Assignment:
Which of the lines in the records below hold the string "grid"? Copy every one of them.

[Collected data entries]

▼▼▼

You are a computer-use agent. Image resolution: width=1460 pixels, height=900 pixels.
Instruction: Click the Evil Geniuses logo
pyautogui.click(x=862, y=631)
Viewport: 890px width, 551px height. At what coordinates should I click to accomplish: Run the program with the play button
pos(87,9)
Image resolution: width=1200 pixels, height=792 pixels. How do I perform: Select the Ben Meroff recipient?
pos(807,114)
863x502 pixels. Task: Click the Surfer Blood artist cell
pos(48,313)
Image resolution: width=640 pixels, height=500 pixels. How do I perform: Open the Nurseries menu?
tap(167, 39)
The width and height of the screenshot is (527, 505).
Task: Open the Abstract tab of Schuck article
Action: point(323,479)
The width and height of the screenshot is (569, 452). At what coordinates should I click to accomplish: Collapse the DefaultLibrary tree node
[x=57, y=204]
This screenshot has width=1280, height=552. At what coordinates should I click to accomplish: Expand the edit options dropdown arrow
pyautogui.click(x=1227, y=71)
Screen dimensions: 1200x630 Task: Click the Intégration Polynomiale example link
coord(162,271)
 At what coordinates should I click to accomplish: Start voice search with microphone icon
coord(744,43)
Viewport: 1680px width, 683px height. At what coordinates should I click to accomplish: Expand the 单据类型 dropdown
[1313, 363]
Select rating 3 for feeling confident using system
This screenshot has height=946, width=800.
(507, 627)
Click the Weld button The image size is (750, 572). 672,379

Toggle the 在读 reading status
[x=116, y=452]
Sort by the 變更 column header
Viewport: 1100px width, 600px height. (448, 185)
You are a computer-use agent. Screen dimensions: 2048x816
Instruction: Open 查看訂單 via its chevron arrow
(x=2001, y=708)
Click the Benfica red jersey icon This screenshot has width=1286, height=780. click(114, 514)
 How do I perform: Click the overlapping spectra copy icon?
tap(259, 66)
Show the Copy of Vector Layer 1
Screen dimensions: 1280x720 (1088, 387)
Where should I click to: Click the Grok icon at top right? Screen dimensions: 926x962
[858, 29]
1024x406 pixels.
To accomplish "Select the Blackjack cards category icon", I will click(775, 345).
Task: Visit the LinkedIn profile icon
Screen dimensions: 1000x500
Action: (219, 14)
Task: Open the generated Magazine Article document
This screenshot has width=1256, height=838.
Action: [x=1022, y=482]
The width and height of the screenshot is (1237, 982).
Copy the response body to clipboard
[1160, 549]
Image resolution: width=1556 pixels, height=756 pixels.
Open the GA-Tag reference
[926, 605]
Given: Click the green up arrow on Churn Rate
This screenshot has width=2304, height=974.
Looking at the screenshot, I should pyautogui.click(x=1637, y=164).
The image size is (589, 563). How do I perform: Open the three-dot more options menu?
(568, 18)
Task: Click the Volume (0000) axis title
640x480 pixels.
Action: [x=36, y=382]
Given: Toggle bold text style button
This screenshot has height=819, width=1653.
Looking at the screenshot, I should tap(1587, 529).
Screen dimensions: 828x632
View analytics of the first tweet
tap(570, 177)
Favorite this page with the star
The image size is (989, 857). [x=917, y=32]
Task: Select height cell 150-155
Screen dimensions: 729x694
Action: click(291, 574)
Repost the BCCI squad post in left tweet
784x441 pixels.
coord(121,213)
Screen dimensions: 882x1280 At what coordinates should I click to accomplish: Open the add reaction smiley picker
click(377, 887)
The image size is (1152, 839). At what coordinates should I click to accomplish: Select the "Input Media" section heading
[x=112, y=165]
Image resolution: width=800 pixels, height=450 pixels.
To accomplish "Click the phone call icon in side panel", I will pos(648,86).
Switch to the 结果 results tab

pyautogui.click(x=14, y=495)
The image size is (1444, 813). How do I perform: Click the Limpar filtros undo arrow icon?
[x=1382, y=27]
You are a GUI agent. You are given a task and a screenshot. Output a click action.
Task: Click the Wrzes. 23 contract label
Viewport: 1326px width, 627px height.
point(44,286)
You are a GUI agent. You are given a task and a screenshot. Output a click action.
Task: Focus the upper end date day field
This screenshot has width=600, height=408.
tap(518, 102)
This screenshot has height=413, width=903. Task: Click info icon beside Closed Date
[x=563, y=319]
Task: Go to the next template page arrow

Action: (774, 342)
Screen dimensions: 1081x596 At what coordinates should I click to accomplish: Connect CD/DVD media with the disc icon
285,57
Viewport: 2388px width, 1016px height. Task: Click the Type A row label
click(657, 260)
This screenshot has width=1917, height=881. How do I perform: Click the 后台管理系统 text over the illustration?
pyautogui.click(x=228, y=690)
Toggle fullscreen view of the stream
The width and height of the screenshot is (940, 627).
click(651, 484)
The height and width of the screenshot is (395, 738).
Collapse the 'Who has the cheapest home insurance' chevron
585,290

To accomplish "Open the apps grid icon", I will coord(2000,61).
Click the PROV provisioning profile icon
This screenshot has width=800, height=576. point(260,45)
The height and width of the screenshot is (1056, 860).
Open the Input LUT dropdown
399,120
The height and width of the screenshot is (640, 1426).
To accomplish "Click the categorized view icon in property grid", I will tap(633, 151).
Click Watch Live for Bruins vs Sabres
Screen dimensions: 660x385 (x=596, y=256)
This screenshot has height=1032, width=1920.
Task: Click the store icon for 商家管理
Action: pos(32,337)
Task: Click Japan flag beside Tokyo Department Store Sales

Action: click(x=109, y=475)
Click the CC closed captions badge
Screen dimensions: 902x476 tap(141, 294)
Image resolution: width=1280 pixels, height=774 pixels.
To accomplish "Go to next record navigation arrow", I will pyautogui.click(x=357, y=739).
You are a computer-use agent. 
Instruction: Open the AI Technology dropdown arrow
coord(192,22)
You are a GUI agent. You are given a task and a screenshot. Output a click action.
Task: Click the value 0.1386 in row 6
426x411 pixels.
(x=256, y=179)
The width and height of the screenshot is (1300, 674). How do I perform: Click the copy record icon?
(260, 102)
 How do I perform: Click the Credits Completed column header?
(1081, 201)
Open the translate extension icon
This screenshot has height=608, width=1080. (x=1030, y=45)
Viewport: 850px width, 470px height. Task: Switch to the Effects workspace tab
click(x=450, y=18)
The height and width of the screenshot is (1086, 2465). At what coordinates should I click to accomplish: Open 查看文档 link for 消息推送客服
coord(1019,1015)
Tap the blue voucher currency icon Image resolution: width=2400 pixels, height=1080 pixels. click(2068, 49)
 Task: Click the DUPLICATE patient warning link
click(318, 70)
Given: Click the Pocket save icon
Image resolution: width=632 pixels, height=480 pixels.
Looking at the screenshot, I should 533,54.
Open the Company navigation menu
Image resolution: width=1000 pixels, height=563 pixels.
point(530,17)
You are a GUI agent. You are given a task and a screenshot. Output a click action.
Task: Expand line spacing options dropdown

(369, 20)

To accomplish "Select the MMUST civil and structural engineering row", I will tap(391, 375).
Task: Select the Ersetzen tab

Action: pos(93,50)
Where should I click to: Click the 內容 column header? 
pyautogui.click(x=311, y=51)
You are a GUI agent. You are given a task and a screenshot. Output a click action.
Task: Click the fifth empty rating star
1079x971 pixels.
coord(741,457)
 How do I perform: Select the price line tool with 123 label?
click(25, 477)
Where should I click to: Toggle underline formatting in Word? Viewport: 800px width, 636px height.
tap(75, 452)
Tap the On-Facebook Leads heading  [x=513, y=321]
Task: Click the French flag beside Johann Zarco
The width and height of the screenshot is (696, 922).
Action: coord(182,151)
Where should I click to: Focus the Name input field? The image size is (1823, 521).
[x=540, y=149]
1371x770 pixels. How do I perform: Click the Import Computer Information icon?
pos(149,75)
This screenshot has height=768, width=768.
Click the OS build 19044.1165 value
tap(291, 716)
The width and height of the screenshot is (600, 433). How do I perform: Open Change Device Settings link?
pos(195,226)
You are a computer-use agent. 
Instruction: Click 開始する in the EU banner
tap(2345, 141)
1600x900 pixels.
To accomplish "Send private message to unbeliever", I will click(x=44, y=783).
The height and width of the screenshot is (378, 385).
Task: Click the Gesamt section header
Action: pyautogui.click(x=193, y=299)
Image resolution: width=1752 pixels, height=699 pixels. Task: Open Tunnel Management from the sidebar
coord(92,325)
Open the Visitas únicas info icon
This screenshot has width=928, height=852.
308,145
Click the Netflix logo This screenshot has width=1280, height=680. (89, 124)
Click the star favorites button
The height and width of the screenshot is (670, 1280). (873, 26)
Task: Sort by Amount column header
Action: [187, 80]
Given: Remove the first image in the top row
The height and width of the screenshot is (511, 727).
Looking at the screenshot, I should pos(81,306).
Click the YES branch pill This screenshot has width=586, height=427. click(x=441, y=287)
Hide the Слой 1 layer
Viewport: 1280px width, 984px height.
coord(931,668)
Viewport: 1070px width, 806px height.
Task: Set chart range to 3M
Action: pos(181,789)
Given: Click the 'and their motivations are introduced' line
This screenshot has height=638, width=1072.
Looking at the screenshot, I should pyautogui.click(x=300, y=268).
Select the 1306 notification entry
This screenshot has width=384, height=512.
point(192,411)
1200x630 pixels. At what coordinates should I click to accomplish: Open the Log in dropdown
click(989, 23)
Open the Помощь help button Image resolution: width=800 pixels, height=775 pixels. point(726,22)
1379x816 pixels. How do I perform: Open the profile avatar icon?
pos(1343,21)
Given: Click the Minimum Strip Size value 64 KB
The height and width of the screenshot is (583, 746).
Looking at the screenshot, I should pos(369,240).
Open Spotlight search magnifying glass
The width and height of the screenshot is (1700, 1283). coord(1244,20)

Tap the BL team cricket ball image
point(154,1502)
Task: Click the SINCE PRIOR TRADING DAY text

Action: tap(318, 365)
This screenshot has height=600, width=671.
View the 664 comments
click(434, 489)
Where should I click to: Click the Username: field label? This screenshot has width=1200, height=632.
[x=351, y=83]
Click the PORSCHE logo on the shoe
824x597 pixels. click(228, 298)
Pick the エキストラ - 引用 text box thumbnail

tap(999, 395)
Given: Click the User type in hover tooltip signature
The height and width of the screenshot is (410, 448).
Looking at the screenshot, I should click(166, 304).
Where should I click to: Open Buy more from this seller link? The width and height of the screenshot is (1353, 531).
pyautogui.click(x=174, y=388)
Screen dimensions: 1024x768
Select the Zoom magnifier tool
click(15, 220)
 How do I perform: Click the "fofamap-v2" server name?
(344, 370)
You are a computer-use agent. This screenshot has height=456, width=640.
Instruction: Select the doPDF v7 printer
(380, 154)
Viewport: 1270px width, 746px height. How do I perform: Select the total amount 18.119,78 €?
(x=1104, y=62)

▲▲▲

Result for this task:
To accomplish "Open the apps grid icon", I will coord(2000,61).
To accomplish "Click the categorized view icon in property grid", I will tap(633, 151).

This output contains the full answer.